According to Prohens, "regulated holiday rentals represent a great opportunity to share the wealth generated by tourism, but the illegal offer is unfair competition both for hotels and for owners who rent legally. In these islands the illegal tourist rental offers have spread threatening us as a destination and it is necessary to work at community level to provide tools against illegal offer".
Prohens pointed to climate change as the main challenge facing the Balearics. "We are a limited, small and fragile territory, with just over one million inhabitants which receives more than 15 million tourists throughout the year. We want to minimise the negative externalities of tourism and be sustainable from an environmental, economic and social point of view, because if one of the three legs fails, we will not be sustainable," said the president.
The mayor of Palma, Jaime Martínez, stated: "Spain will receive 80 million tourists, more than 90% are European, and half of them will travel to the Canary Islands and the Balearics. Seventy-five percent of the tourists entering the Balearics do so via Palma, either by air or sea, and of these, 25% will stay in Palma. For the areas with this high pressure, we are asking for compensation and funding for reindustrialisation and improvement of mature areas".

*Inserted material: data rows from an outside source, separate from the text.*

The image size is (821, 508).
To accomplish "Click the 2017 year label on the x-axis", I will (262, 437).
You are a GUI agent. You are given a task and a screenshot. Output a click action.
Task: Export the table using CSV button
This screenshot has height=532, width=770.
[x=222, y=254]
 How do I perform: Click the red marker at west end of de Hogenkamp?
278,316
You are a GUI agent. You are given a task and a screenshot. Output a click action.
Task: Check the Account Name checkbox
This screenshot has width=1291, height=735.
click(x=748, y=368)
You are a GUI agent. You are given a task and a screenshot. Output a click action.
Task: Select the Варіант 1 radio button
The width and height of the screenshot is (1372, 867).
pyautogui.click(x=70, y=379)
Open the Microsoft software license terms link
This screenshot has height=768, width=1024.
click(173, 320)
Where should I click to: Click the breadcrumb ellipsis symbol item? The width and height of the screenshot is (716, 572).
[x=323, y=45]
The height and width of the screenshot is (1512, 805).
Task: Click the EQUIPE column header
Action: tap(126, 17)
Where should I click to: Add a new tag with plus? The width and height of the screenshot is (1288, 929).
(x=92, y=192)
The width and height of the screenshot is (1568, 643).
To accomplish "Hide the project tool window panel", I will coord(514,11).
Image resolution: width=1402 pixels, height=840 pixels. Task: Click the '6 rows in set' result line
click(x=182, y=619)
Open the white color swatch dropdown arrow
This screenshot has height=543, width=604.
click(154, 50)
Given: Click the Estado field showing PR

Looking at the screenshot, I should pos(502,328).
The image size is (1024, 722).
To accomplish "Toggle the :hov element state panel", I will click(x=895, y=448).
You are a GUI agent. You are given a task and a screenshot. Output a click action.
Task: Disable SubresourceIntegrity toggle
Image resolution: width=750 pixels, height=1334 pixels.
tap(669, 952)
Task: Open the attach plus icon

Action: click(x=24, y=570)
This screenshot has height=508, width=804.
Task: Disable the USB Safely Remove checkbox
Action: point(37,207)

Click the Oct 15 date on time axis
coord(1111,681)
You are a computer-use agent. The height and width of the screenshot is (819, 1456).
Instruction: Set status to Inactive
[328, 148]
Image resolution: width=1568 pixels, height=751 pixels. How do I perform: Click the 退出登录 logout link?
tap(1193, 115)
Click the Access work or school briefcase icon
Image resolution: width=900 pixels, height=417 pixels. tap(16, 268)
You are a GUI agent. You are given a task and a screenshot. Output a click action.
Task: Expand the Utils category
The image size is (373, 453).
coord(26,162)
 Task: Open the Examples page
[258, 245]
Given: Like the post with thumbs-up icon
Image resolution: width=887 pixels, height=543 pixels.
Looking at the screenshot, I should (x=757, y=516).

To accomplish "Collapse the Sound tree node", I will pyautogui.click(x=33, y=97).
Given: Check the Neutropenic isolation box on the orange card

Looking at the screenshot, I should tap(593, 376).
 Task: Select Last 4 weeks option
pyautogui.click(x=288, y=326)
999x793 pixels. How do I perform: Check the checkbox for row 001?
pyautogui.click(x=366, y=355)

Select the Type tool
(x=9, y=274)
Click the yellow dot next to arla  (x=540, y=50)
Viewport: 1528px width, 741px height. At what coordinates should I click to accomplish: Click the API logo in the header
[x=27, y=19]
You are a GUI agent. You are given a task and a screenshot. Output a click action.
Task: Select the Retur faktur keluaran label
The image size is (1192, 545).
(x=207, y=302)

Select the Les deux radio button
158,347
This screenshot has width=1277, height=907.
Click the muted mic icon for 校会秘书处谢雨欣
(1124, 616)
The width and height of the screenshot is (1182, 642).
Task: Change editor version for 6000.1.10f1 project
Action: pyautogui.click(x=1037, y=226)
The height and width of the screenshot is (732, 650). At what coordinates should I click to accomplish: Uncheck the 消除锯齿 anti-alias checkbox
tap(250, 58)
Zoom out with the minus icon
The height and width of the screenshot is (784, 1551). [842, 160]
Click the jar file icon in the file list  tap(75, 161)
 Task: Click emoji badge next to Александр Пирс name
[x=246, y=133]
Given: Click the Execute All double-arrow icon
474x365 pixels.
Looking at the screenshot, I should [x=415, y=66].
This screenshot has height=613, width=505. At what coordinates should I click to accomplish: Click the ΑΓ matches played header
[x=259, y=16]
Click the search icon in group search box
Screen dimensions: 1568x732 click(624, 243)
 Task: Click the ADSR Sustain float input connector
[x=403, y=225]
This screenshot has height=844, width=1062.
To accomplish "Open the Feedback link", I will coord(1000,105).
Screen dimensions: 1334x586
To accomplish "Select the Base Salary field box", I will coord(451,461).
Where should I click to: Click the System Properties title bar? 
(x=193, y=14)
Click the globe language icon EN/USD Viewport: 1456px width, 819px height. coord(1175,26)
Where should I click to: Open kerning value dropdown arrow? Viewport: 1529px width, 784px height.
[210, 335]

The acting Minister of Industry, Trade and Tourism, Héctor Gómez, considers that tourism "must be a core policy of the European Union" and advocates that Spain should reinforce its leadership in Europe thanks to "public-private collaboration, coordination between administrations and an ambitious vision of the present and the future. We are going to allocate one billion European funds to tourism projects for digitisation and green transition".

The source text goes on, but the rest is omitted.